Reproduce word for word the records from the line containing "Task: Click the cloud sync icon" through the end of the records, leaving the pictures out of the answer.

(Items stored from a collection)
####################

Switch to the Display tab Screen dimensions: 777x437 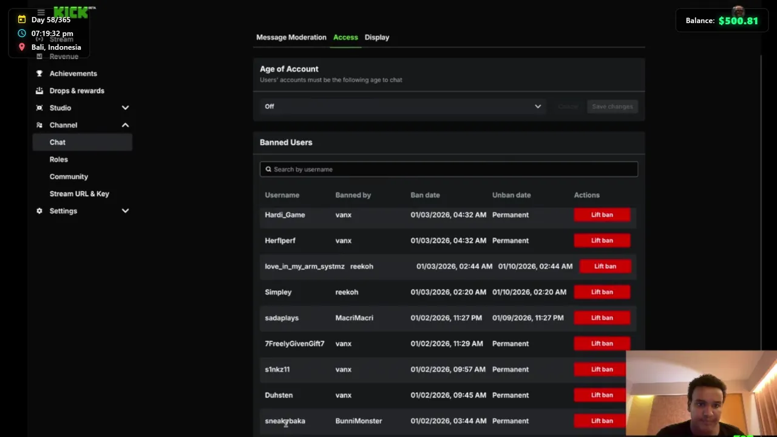click(377, 37)
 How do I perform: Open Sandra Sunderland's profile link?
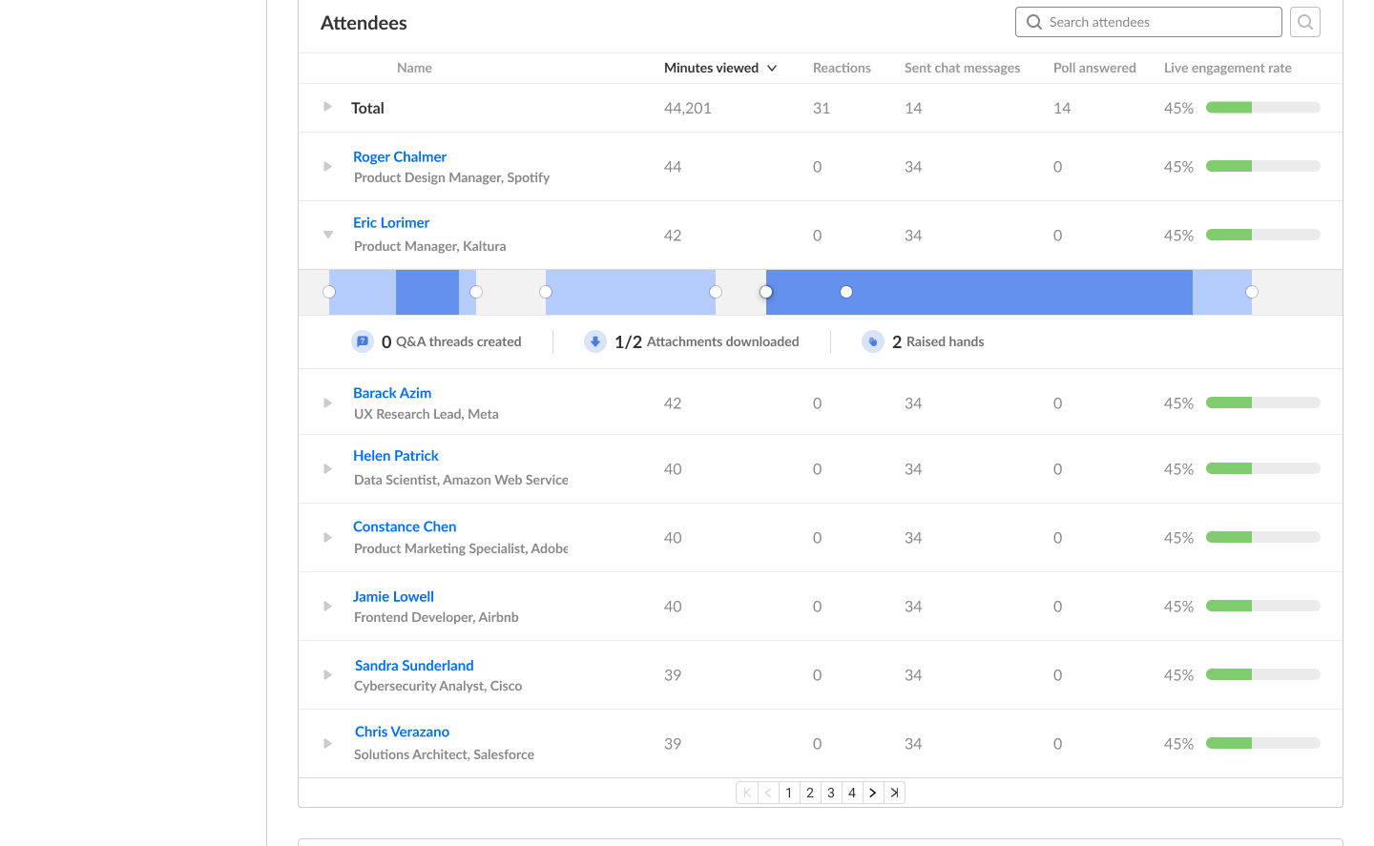414,666
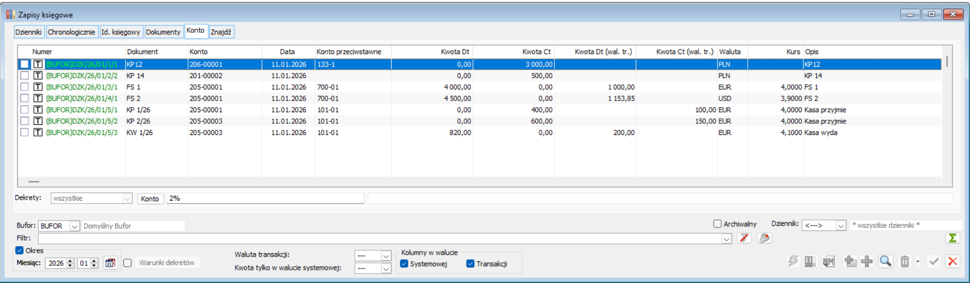
Task: Open the filter builder wrench icon
Action: coord(764,238)
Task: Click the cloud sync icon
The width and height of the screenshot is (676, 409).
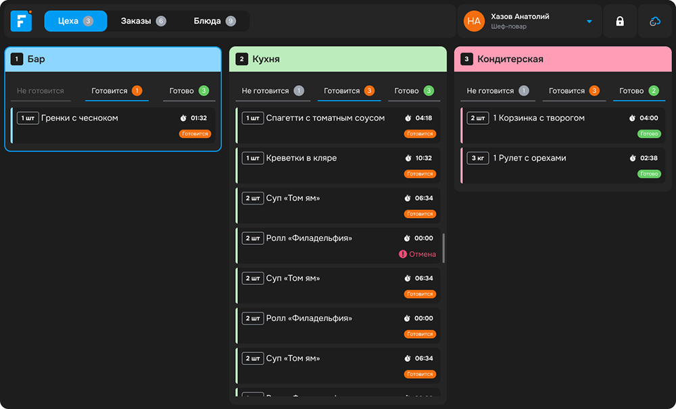Action: coord(654,22)
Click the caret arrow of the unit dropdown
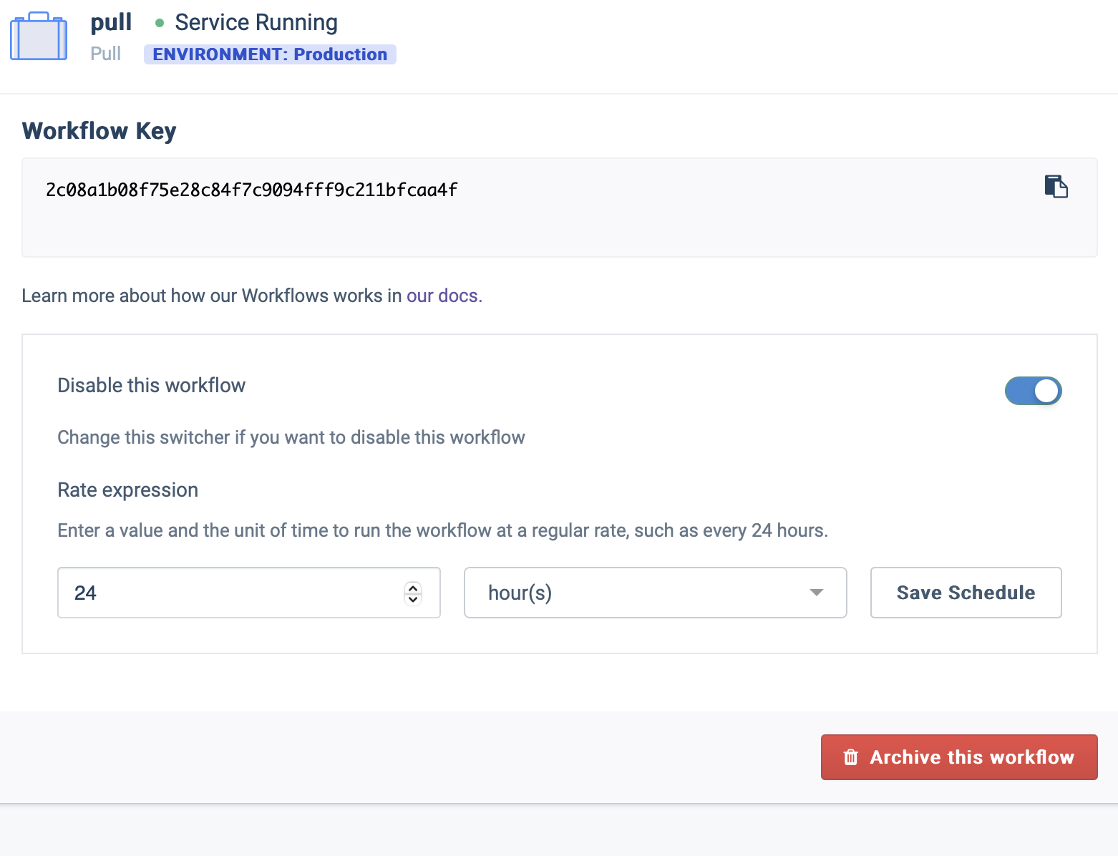Image resolution: width=1118 pixels, height=856 pixels. (x=816, y=593)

####################

■ The solution:
Task: Click the cloud sync icon
The width and height of the screenshot is (676, 409).
Action: coord(654,22)
Click the caret arrow of the unit dropdown
Image resolution: width=1118 pixels, height=856 pixels. (x=816, y=593)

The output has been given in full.